> **Your objective**
Everything from the line containing "Task: Open the Lap Chart tab" through the final line of the entries must be repeated exactly, and only that, without pictures.

(Data provided)

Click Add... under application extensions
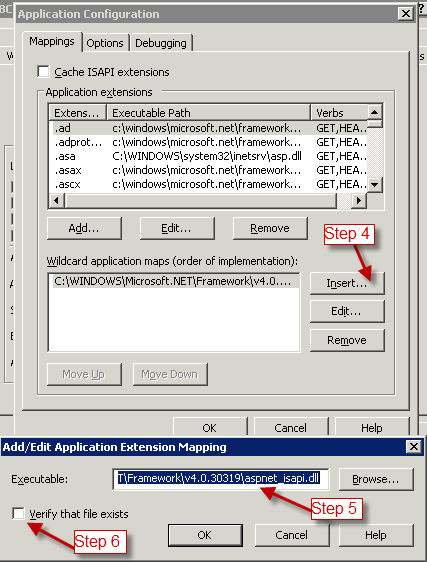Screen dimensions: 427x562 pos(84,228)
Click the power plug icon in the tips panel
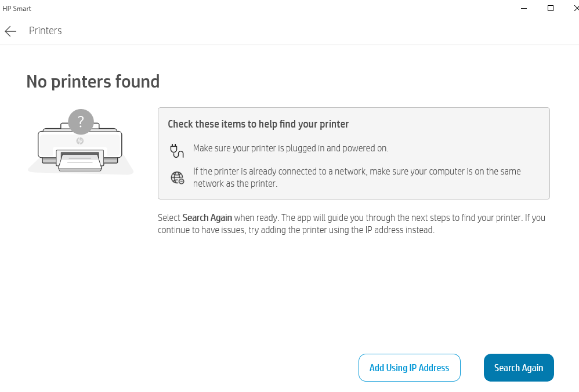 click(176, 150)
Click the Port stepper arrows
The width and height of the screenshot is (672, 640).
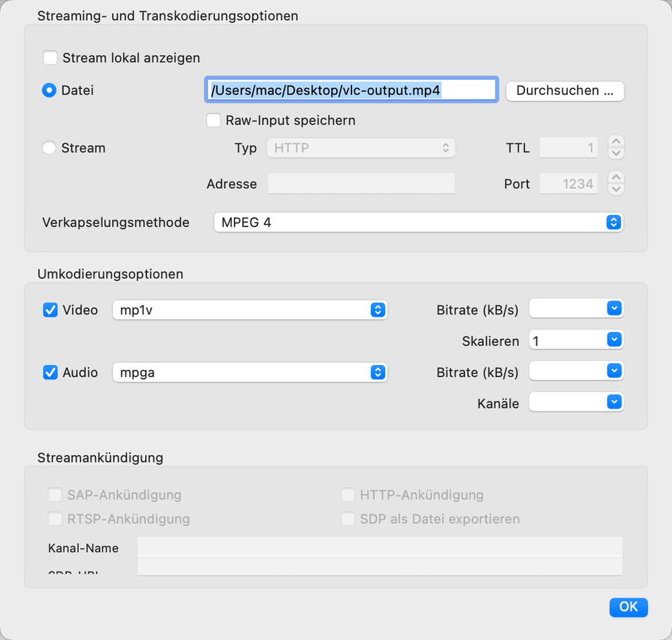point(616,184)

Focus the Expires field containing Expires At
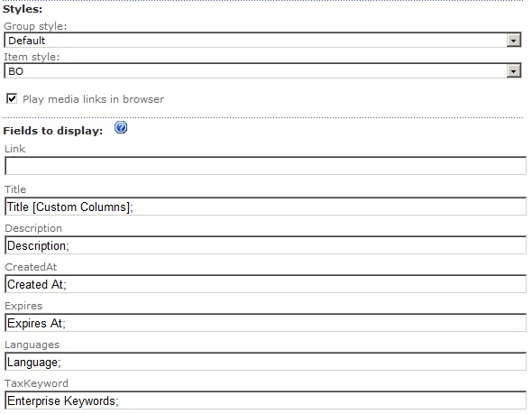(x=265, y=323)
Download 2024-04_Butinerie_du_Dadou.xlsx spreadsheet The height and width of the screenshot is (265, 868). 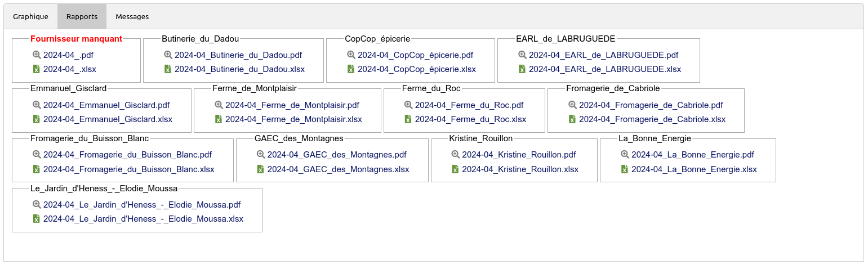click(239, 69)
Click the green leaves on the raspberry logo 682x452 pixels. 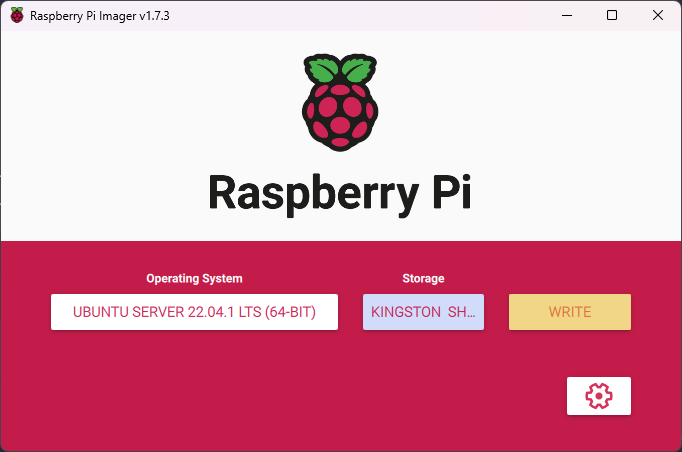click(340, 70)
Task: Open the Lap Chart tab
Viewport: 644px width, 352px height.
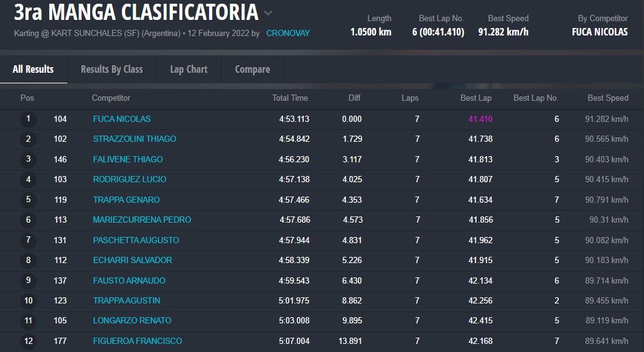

(End Data provided)

> **Task output**
Task: Open the Lap Chart tab
Viewport: 644px width, 352px height.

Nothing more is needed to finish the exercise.